__Exercice donné 1__
Résumez en deux phrases l'extrait sur la transmission autour du corps sexué.

**** Extrait du texte ****

Transmettre sur le corps sexué : urgence et défi

Retrouvez l'intégralité de l'article de Gabrielle Vialla e dans le dossier du dernier numéro de la revue Liberté Politique Transmettre entre culture et morale que vous pourrez vous procurer en cliquant ici

Jusqu’à une époque récente, ces quelques mots, « transmettre sur le corps sexué », pouvaient signifier éduquer à une saine morale sur la sexualité, dans un contexte culturel largement judéo-chrétien. Les familles, les institutions catholiques essayaient de transmettre – non sans maladresses ni quelquefois sans contre-témoignages – un certain socle reçu de la génération précédente. Au cours du XXe siècle, la mise en exergue de la psychologie, l’importance croissante accordée à l’affectivité, le souci d’une certaine transparence ont fait comprendre la nécessité d’une éducation sexuelle et affective. Celle-ci est dorénavant communément acceptée, et plus ou moins heureusement mise en place. Est-ce suffisant ? Ou devons-nous renchérir sur la nécessité d’une réforme de la culture ambiante et d’une transmission plus large sur le sens de la sexualité humaine ?

**** Liste de l'exercice ****

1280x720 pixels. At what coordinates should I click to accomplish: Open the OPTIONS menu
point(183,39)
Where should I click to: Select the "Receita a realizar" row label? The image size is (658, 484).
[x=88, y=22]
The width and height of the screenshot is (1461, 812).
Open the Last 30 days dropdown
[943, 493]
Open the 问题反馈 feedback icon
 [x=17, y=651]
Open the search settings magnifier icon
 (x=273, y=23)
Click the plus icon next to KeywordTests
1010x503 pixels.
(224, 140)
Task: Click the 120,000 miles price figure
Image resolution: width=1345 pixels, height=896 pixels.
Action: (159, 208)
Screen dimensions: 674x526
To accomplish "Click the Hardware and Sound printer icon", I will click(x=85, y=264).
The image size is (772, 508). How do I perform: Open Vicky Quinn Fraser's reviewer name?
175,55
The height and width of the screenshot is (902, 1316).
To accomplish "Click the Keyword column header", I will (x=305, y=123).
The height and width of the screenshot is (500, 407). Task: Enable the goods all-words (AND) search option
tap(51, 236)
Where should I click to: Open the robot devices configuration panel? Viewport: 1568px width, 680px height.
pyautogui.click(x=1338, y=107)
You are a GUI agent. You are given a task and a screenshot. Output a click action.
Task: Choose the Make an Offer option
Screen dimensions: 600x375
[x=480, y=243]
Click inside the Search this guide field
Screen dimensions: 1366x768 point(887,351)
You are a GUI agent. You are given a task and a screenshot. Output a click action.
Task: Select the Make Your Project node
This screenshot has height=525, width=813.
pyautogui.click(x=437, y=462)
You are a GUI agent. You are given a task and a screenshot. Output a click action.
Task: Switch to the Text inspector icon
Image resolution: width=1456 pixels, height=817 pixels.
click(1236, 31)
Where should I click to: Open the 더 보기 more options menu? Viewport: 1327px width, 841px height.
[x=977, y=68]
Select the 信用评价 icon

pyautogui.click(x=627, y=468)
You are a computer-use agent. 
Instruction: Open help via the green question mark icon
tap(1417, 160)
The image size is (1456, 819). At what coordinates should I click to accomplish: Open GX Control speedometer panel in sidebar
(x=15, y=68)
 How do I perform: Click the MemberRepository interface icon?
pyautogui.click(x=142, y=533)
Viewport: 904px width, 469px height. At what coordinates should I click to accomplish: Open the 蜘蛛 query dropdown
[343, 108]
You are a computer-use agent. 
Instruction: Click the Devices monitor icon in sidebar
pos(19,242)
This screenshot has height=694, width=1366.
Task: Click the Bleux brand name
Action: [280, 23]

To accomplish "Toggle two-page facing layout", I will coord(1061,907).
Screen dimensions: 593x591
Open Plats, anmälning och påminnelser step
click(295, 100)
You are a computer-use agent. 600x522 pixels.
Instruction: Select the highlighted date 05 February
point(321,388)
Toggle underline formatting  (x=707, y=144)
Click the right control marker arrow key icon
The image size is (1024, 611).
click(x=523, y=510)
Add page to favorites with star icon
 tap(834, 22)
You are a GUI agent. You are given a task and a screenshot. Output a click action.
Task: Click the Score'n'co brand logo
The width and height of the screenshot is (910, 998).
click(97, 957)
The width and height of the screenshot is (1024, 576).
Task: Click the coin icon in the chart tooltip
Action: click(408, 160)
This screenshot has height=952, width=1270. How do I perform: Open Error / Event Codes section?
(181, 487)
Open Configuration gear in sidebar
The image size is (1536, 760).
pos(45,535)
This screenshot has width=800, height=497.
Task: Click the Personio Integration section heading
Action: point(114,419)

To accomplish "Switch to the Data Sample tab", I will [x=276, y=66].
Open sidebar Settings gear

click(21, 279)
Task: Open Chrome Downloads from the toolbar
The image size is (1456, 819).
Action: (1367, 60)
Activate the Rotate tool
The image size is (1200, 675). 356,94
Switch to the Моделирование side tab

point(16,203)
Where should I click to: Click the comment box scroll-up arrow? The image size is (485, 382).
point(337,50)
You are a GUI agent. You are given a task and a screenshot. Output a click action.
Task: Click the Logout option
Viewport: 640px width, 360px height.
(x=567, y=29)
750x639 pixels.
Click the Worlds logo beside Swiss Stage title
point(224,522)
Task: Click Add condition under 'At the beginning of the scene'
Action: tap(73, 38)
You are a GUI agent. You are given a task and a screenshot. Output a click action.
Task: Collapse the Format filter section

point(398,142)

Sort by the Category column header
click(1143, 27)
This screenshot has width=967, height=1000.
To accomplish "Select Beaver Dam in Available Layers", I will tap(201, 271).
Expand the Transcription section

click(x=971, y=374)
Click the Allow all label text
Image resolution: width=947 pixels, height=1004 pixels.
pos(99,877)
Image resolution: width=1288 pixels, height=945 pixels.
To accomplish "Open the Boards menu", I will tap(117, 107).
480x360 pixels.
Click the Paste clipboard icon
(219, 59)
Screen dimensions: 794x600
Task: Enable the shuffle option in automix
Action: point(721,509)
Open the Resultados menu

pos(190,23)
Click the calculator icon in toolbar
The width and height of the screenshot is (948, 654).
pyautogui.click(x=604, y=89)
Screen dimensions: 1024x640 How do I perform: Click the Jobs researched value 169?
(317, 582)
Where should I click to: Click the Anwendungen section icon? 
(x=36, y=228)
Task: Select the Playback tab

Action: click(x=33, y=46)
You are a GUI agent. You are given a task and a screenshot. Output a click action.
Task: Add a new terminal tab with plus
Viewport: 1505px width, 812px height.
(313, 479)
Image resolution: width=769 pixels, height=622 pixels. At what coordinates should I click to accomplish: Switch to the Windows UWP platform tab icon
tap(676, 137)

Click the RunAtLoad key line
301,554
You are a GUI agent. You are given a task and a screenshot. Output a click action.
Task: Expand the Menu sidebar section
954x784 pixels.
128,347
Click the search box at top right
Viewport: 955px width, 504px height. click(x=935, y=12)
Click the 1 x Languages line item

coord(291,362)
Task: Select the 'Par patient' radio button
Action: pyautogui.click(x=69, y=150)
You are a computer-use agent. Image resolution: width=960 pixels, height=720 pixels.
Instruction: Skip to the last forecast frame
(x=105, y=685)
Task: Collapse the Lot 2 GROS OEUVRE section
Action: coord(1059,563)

****

__Exercice donné 2__
Recopiez à l'identique, s'il vous plaît, les lignes de la liste en commençant à son début et en terminant à la ligne qui contient "[x=88, y=22]", celle-ci comprise.

__Réponse complète 1__
Jusqu'à récemment, transmettre sur le corps sexué signifiait éduquer à une saine morale sur la sexualité dans un contexte largement judéo-chrétien. Au XXe siècle, la place croissante de la psychologie et de l'affectivité a fait comprendre la nécessité d'une éducation sexuelle et affective, aujourd'hui communément acceptée, et le texte se demande si cela suffit ou s'il faut une réforme de la culture ambiante et une transmission plus large sur le sens de la sexualité humaine.

__Réponse complète 2__
1280x720 pixels. At what coordinates should I click to accomplish: Open the OPTIONS menu
point(183,39)
Where should I click to: Select the "Receita a realizar" row label? The image size is (658, 484).
[x=88, y=22]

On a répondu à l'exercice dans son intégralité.